It has been nearly two weeks since George Floyd, an unarmed African American man, was killed by police officer Derek Chauvin in Minneapolis. Ever since this tragedy occurred, individuals have been not only been protesting for justice for Floyd but also for greater reforms in the justice system itself. On Saturday, the mayor of Minneapolis, Jacob Frey, did address these concerns, but it may not be what protesters want to hear.
According to KSTP News in Minneapolis, Frey addressed a crowd of protesters on Saturday. As the outlet noted, the mayor told the crowd that does not support abolishing the Minneapolis Police Department, which wasn't the answer that some citizens wanted to hear. CNN reported that Frey was met with boos after he made the statement, with some even chanting "Go home, Jacob, go home" and "shame." A spokesperson for Frey has since released a statement regarding this issue, telling CNN that the mayor is "unwavering in his commitment to working with Chief (Medaria) Arradondo toward deep structural reforms and uprooting systemic racism. He does not support abolishing the police department."
CNN went on to report that Frey, who, at 38 years old, became the second-youngest mayor in the city's history when he was sworn into office in 2018, was an employment and civil rights attorney before he became the mayor of Minneapolis. In his campaign for the position, one of the issues that Frey reportedly ran on was police reform. Beyond strengthening the city's body-worn camera policy, it's unclear what else Frey has done in the field of police reform.
As previously mentioned, these protest demonstrations were sparked after Chauvin killed Floyd on May 25 in Minneapolis. Chauvin was later arrested and charged with third-degree murder and manslaughter. On Wednesday, Minnesota Attorney General Keith Ellison announced that they would be elevating those charges to second-degree murder and manslaughter.
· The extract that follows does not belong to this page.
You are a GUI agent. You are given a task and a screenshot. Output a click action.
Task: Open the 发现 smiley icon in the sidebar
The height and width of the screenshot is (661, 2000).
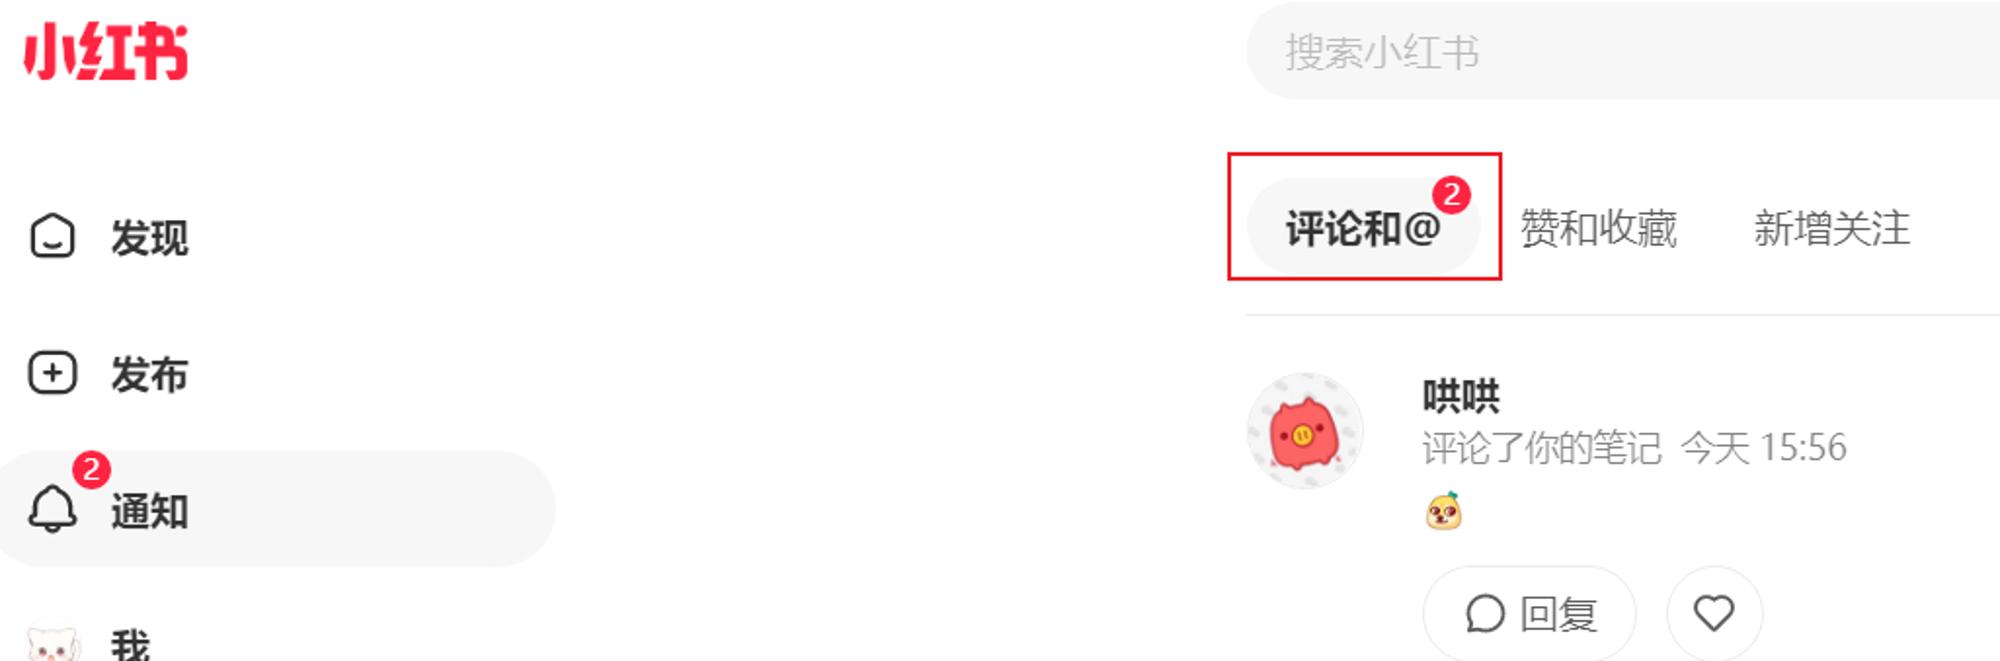click(52, 236)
Additionally, the three other officers involved in the incident — Tou Thao, J. Alexander Kueng, and Thomas Lane — have been charged with aiding and abetting second-degree murder and manslaughter.
In a press conference that took place shortly after the incident occurred, Mayor Frey said that Floyd's death was "simply awful" and "wrong at every level." He added, "For the better part of the night, I've been trying to find the words to describe what happened, and all I keep coming back to is that he should not have died." Frey then said, "What we saw was horrible, completely and utterly messed up. This man's life matters, he matters. He was someone's son, someone's family member, someone's friend. He was a human being, and his life mattered."